EXCERPTED TEXT:
☆ ☆ ☆

All packets in the same flow (L3/L4 depending on multipath hash policy)
should be directed to the same target, but after [0]/[1] we see stray
packets directed towards other targets. This, for instance, causes RST
to be sent on TCP connections.

The first two patches solve the problem by ignoring route hints for
destinations that are part of multipath group, by using new SKB flags
for IPv4 and IPv6. The third patch is a selftest that tests the
scenario.

Thanks to Ido, for reviewing and suggesting a way forward in [2].

[0]: commit 02b24941619f ("ipv4: use dst hint for ipv4 list receive")
[1]: commit 197dbf24e360 
        ("ipv6: introduce and uses route look hints for list input.")
[2]: https://lore.kernel.org/netdev/20230815201048.1796-1-sriram.yagnaraman@est.tech/

Sriram Yagnaraman (3):
  ipv4: ignore dst hint for multipath routes
  ipv6: ignore dst hint for multipath routes
  selftests: forwarding: Add test for load-balancing between multiple
    servers

 include/linux/ipv6.h                          |   1 +
 include/net/ip.h                              |   1 +
 net/ipv4/ip_input.c                           |   3 +-
 net/ipv4/route.c                              |   1 +
 net/ipv6/ip6_input.c                          |   3 +-
 net/ipv6/route.c                              |   2 +
 .../testing/selftests/net/forwarding/Makefile |   1 +
 .../net/forwarding/router_multipath_vip.sh    | 403 ++++++++++++++++++
 8 files changed, 413 insertions(+), 2 deletions(-)

☆ ☆ ☆

TASKS TO COMPLETE:
1. In the patch summary, reproduce word for word the passage that starts at the words "The first two" and ends after the words "forward in [2].".
2. According to the patch summary, what do the stray packets cause on TCP connections?
3. Extend the patch summary, picking up after its last line.

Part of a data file
☆ ☆ ☆

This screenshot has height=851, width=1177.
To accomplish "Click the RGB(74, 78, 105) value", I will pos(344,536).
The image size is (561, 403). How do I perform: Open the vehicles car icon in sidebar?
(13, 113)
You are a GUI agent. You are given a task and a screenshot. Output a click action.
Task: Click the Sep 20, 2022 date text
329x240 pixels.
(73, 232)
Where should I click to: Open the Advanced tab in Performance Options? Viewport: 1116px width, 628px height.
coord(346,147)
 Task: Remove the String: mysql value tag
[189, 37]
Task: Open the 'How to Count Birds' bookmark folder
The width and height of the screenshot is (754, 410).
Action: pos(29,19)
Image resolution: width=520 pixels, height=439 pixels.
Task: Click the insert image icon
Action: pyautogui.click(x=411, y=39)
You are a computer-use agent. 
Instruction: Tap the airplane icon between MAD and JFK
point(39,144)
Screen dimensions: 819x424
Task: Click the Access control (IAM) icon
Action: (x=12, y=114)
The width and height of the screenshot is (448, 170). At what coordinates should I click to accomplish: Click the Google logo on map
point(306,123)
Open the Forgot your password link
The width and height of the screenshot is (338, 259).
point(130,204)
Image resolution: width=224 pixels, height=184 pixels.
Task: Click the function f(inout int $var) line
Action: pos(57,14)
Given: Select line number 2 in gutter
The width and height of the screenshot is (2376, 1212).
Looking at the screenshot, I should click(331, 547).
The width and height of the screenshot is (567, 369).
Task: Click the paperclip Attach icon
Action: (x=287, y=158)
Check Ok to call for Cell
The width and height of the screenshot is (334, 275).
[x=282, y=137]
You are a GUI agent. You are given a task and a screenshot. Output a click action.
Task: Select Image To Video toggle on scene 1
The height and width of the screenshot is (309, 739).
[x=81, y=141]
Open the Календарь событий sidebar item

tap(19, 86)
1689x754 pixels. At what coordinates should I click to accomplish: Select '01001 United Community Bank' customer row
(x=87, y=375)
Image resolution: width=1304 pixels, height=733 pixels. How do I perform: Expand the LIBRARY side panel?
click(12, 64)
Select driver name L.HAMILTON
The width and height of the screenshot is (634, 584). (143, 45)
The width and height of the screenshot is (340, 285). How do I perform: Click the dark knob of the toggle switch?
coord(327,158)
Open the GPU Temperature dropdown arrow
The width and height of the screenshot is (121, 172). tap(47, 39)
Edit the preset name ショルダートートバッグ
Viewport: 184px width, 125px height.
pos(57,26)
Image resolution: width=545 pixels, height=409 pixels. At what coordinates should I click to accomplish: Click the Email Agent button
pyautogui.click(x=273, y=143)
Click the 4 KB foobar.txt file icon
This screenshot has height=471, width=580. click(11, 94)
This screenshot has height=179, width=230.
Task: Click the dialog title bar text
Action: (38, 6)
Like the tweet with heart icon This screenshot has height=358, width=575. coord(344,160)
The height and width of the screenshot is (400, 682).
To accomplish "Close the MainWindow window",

☆ ☆ ☆

RESPONSES:
1.
The first two patches solve the problem by ignoring route hints for
destinations that are part of multipath group, by using new SKB flags
for IPv4 and IPv6. The third patch is a selftest that tests the
scenario.

Thanks to Ido, for reviewing and suggesting a way forward in [2].

2. They cause RST to be sent on TCP connections.

3.
 create mode 100755 tools/testing/selftests/net/forwarding/router_multipath_vip.sh

-- 
2.34.1


^ permalink raw reply	[flat|nested] 9+ messages in thread

* [PATCH 1/3] ipv4: ignore dst hint for multipath routes
  2023-08-19 11:48 [PATCH 0/3] Avoid TCP resets when using ECMP for load-balancing between multiple servers Sriram Yagnaraman
@ 2023-08-19 11:48 ` Sriram Yagnaraman
  2023-08-21 11:39   ` Ido Schimmel
  2023-08-19 11:48 ` [PATCH 2/3] ipv6: " Sriram Yagnaraman
  2023-08-19 11:48 ` [PATCH 3/3] selftests: forwarding: Add test for load-balancing between multiple servers Sriram Yagnaraman
  2 siblings, 1 reply; 9+ messages in thread
From: Sriram Yagnaraman @ 2023-08-19 11:48 UTC (permalink / raw)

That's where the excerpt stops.